« (…) Eli Cook, dans une analyse intitulée "Historicizing Piketty: The Fall and Rise of Inequality Economics", cherche à expliquer pourquoi les inégalités ont été pratiquement écartées de la science économique orthodoxe durant la seconde moitié du vingtième siècle. Son analyse constitue un très joli exercice dans l’histoire de la pensée économique qui montre comment un sujet qui fut à une époque au centre des préoccupations des économistes (il suffit de lire les premiers paragraphes des Principes de Ricardo pour le voir) a graduellement été marginalisé, au point que Martin Feldstein, qui fut une fois président de l’American Economic Association, a pu déclarer que toutes les inquiétudes à propos des inégalités de revenu ou de richesse sont le produit de "l’envie" et de "l’égalitarisme malveillant".

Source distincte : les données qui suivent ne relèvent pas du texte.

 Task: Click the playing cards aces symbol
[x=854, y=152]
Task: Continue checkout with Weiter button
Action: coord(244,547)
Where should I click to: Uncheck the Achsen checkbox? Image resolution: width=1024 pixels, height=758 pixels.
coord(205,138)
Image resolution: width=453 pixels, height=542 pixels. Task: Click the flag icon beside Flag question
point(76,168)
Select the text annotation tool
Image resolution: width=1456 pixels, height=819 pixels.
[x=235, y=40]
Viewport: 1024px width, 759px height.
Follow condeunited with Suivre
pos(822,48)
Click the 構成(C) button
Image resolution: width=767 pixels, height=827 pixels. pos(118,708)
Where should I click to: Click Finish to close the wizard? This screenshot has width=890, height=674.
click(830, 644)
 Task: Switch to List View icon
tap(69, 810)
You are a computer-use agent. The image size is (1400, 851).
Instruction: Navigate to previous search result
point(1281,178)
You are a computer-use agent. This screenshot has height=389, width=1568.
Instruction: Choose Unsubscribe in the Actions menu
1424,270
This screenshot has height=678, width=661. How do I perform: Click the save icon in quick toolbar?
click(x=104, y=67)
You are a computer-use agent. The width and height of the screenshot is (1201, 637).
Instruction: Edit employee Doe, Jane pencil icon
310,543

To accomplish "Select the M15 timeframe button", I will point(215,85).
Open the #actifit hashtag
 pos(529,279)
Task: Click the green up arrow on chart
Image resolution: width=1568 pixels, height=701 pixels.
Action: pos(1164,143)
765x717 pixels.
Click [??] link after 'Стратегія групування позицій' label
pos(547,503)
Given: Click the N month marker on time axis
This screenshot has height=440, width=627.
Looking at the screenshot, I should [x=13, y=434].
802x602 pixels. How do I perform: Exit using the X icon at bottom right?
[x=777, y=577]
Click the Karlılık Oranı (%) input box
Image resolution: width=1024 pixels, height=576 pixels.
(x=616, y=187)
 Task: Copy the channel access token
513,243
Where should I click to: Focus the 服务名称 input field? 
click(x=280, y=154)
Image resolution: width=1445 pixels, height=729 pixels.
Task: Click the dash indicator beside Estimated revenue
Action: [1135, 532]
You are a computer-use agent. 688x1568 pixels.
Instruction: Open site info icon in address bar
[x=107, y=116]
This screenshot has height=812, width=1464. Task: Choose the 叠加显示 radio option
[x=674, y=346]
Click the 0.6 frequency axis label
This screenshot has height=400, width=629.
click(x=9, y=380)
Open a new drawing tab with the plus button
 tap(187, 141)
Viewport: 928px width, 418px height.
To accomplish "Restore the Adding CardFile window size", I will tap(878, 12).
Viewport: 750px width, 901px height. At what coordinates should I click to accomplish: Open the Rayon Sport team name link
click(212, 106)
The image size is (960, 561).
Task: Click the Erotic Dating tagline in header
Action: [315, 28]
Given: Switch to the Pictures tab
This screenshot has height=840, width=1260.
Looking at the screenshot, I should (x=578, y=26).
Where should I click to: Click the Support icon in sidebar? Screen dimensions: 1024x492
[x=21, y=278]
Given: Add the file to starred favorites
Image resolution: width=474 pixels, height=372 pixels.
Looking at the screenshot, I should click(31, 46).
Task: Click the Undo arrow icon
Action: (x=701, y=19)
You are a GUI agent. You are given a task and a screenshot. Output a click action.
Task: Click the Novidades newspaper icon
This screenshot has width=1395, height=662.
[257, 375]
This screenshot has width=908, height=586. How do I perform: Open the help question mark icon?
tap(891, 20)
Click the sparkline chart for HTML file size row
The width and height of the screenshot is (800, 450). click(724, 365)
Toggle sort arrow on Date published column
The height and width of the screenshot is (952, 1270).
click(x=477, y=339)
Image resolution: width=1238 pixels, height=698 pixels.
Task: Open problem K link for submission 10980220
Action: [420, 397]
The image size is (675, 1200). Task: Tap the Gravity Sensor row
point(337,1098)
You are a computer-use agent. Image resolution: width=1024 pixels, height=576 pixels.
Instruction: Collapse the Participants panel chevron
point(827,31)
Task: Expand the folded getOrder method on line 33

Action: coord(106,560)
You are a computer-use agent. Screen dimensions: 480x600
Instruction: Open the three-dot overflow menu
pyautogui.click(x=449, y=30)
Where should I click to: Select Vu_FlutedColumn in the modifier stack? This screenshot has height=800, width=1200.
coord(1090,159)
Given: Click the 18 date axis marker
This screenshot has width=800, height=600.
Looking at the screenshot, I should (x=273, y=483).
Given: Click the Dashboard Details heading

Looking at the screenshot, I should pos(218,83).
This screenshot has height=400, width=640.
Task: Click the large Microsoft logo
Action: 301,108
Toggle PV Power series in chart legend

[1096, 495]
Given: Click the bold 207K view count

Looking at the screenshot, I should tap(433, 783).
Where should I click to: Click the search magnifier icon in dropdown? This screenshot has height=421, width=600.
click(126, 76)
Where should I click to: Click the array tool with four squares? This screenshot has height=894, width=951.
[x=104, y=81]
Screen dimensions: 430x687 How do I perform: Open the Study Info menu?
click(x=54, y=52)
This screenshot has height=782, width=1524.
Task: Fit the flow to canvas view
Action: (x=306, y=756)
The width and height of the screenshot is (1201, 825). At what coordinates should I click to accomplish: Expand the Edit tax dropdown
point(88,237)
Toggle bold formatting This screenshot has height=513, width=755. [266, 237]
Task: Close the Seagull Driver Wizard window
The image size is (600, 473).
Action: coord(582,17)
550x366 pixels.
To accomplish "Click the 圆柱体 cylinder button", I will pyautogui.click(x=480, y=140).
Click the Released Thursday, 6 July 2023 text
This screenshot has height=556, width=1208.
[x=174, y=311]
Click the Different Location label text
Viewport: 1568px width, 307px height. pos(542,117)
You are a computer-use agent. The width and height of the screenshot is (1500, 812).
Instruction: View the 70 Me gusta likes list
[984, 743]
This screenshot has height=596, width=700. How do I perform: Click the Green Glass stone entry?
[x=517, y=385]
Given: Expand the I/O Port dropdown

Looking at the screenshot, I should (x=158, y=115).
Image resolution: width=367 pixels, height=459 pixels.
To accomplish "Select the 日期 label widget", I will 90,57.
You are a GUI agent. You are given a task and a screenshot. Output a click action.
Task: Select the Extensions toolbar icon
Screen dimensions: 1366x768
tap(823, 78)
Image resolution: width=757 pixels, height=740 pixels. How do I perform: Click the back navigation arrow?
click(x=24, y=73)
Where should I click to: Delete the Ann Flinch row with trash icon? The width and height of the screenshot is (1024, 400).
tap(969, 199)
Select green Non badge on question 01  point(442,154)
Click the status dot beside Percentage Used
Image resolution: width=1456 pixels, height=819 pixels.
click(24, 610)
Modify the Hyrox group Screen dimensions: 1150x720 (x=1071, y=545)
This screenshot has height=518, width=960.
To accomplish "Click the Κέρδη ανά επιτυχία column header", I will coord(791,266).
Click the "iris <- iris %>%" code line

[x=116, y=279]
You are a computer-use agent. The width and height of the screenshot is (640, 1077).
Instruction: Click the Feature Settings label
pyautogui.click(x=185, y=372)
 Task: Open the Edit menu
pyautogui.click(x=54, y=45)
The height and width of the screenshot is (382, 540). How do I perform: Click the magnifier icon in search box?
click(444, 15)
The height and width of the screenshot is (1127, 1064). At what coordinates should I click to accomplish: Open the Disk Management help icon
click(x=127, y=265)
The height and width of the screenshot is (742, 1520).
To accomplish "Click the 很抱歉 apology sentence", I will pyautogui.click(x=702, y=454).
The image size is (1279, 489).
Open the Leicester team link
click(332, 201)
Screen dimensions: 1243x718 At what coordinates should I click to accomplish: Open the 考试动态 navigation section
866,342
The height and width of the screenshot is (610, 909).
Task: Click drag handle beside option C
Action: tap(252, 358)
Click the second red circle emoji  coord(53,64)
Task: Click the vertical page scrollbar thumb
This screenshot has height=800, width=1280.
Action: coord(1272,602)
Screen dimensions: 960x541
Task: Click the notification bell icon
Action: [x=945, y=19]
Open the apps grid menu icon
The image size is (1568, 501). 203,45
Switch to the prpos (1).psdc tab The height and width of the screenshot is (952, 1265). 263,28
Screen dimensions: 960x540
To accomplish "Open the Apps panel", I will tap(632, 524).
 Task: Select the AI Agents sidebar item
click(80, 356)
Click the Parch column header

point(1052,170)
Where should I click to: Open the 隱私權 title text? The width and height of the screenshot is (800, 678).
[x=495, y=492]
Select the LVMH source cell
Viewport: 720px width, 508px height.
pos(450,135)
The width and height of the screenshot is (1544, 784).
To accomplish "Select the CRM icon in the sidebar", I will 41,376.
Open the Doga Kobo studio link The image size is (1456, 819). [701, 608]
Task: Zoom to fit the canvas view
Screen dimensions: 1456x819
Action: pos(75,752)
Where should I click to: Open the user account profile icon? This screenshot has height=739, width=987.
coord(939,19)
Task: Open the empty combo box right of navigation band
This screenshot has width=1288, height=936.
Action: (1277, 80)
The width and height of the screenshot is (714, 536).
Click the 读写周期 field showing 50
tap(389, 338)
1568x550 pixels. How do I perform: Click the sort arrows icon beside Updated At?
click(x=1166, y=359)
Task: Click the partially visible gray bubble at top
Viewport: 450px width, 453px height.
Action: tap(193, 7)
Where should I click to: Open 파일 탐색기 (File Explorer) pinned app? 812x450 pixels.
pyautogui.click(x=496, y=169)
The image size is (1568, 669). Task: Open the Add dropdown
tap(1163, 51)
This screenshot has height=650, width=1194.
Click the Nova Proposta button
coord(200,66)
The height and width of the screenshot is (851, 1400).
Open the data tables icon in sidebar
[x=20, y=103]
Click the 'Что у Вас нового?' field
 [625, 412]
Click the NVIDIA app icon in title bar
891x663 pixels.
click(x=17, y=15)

Selon Cook, il y a trois développements qui ont marginalisé ces questions de répartition que se posaient initialement la science économique : la théorie de la production marginale des facteurs de production, le tournant vers l’utilité et l’optimalité à la Pareto. (1)

Ce qui imprègne ces trois développements et constitue selon moi la question clé, c’est si la production et la répartition sont perçues ensemble comme relevant d’un même processus ou comme deux processus vaguement liés l’un à l’autre. La seconde approche est caractéristique de l’économie néoclassique. La production est considérée comme antérieure et l’économie est considérée comme une science qui recherche la maximisation de la production. Cette production peut être redistribuée plus tard, en utilisant les décisions politiques, pour aider ceux qui sont pauvres, mais on doit le faire prudemment, de telle manière que le prochain cycle de production ne soit pas affecté par les mauvaises incitations découlant d’un excès de redistribution. Dans une telle vision du monde, pratiquement toute redistribution est perçue comme nuisant au processus de maximisation de la production.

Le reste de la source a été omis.